WHAT IS REQUIRED —
Please repeat exactly the line containing "This screenshot has width=1232, height=952." and each line after it in the records below, through the last.

EXERCISE MATERIAL —
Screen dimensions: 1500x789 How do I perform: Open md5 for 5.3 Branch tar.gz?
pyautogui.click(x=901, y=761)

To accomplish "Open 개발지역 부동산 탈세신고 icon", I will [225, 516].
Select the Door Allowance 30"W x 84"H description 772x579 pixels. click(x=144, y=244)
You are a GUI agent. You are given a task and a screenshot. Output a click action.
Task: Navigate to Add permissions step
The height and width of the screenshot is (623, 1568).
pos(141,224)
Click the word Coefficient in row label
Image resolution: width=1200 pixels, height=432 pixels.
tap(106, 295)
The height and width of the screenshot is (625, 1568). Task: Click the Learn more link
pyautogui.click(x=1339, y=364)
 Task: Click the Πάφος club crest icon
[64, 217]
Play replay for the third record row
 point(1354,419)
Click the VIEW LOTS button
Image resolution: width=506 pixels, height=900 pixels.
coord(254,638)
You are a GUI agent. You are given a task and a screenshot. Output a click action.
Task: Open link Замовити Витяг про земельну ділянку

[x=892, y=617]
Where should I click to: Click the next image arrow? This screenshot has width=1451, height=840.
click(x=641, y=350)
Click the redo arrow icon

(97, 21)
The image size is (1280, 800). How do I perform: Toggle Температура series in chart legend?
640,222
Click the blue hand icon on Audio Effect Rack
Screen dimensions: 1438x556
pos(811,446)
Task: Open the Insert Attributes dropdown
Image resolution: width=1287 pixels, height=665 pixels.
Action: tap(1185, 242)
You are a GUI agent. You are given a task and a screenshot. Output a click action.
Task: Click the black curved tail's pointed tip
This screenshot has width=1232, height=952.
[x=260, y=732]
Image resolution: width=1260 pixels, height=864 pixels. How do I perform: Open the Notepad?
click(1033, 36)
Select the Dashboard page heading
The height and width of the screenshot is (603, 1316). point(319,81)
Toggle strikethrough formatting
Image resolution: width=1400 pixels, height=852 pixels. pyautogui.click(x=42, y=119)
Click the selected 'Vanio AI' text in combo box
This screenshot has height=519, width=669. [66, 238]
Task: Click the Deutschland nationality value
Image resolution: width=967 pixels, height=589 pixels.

WRITTEN ANSWER —
This screenshot has width=1232, height=952.
[x=260, y=732]
Image resolution: width=1260 pixels, height=864 pixels. How do I perform: Open the Notepad?
click(1033, 36)
Select the Dashboard page heading
The height and width of the screenshot is (603, 1316). point(319,81)
Toggle strikethrough formatting
Image resolution: width=1400 pixels, height=852 pixels. pyautogui.click(x=42, y=119)
Click the selected 'Vanio AI' text in combo box
This screenshot has height=519, width=669. [66, 238]
Task: Click the Deutschland nationality value
Image resolution: width=967 pixels, height=589 pixels.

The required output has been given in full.